Security & Compliance
Non-custodial exchange model
Exchange API credentials are encrypted client-side in the desktop app and never stored in plaintext on the backend. The vault uses AES-256-GCM for the credential payload and Argon2id (32 MiB memory cost) for key derivation. Withdrawal permissions are disabled by policy on every connected key — the platform is built to trade, not to move funds out of an account.
Trading instructions are signed by the desktop vault and relayed over an authenticated channel; the backend gateway per exchange is stateless with respect to credentials — it never has a plaintext key to leak.
Authentication layers
- Identity: Supabase Auth owns registration, email verification, and password reset.
- Session: JWT access tokens plus refresh-token rotation; API keys for programmatic/developer access; role-based access control (RBAC) at the route level.
- Transport: TLS/HTTPS everywhere. Sensitive fields are additionally encrypted at rest (Fernet for backend-held secrets, AES-256-GCM for the client-side exchange vault).
- Row-level isolation: Supabase Row-Level Security scopes every tenant's data at the database layer, not just in application logic — a query bug cannot leak another user's rows.
Public vs. internal API surface
The platform runs 500+ internal route handlers across 57 route files.

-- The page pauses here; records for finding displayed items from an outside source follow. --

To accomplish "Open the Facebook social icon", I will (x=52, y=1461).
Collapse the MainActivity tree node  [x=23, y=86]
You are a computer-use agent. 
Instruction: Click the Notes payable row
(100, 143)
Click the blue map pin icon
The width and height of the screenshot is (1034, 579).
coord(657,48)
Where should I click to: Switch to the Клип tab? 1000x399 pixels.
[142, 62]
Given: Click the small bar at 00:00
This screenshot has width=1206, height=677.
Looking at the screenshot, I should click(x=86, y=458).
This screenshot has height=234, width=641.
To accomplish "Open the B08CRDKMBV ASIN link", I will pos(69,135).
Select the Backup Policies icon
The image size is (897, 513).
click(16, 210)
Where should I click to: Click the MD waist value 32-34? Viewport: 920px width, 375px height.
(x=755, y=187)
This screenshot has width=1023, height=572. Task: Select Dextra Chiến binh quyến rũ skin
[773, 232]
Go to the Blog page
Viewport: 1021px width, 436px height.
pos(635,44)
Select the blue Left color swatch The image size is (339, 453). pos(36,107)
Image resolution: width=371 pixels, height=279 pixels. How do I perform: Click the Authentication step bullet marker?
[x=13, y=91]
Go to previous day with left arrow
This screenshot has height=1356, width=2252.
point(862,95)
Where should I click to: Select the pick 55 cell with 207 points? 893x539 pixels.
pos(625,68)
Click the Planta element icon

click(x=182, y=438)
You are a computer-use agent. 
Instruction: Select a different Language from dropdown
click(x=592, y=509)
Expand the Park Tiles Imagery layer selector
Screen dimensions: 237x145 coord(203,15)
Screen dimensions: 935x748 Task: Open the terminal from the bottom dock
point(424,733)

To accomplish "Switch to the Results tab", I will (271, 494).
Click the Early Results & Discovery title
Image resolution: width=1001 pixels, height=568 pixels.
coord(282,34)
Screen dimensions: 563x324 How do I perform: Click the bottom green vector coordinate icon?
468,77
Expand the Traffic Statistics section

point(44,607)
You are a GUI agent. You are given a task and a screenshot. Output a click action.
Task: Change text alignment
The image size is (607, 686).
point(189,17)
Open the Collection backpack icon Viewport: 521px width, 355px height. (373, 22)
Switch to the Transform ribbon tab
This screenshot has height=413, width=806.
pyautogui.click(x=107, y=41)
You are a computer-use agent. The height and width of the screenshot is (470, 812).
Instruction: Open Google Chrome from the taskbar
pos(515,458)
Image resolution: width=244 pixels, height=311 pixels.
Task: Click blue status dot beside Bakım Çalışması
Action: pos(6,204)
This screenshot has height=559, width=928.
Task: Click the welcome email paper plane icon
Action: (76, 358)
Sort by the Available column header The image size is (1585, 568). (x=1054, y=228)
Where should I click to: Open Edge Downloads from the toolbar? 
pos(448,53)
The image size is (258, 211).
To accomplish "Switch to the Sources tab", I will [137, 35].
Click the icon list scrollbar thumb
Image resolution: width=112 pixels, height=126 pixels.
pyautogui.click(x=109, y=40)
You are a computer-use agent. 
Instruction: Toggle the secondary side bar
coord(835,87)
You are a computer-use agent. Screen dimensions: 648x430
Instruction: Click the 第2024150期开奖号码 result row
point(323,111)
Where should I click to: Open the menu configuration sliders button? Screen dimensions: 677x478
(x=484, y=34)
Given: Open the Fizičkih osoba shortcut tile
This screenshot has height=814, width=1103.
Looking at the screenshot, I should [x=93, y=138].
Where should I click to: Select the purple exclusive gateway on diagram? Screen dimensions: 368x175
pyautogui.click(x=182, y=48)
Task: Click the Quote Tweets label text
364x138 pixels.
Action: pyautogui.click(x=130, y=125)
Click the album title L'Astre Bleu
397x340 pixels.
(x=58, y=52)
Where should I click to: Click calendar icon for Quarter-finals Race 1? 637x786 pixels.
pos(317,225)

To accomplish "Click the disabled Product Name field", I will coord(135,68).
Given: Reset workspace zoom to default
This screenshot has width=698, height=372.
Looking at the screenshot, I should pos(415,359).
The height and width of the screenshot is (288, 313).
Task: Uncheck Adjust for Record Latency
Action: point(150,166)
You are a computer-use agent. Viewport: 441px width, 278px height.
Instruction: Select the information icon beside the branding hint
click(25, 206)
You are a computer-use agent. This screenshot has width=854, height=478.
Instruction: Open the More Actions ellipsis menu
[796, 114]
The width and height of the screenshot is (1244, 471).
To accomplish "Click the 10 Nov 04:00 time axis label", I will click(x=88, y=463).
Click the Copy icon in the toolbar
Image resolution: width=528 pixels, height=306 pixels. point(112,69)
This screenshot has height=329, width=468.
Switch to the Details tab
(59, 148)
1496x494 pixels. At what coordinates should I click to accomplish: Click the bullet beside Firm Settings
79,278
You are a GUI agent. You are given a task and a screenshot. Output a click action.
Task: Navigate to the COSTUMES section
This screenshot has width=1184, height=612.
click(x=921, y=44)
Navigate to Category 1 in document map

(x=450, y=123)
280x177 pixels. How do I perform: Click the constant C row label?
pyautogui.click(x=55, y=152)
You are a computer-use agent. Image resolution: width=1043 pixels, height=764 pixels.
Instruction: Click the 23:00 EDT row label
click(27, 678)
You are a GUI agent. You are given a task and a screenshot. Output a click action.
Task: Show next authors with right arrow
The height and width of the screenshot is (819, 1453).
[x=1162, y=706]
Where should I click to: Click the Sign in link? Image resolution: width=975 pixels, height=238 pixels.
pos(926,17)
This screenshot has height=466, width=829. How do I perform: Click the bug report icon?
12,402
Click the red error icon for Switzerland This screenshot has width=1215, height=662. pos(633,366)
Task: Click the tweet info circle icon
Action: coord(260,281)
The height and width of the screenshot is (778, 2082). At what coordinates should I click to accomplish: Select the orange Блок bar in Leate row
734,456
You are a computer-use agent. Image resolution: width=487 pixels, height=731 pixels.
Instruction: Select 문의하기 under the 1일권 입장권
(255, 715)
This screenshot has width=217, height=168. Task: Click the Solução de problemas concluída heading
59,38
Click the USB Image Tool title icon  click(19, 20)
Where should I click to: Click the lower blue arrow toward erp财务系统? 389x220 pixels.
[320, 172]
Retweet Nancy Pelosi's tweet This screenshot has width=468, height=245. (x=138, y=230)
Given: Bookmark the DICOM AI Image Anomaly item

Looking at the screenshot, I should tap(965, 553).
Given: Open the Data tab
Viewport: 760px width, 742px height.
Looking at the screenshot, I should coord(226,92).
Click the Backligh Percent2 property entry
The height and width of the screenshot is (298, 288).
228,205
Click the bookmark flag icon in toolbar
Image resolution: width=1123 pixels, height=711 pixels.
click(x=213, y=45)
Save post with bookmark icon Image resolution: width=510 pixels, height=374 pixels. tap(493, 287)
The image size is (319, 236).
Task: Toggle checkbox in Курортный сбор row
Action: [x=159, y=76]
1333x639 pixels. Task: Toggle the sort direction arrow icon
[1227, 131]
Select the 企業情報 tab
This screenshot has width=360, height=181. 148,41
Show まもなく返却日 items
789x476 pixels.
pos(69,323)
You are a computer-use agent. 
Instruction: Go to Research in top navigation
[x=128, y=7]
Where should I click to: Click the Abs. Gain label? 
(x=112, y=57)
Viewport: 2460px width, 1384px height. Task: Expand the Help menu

Only a small, explicitly whitelisted subset (see Endpoint Catalog) is published as anonymous public API. This is a deliberate scoping decision, not an oversight — publishing the full internal surface would hand a scanner a map of authenticated attack surface for no benefit to a legitimate integrator.
Where to verify
- Endpoint Catalog — the generated, public subset of routes.
- chimeramind.com/trust-center — consolidated trust surface (SLA, vulnerability disclosure, security policy).
- chimeramind.com/security — vulnerability disclosure process.
Disclaimer
This page describes the security architecture as implemented. It is not a compliance certification. ChimeraMiND has not obtained a third-party audit or compliance certification (e.g. SOC 2) as of this writing; the architecture above is the technical baseline such an audit would be run against.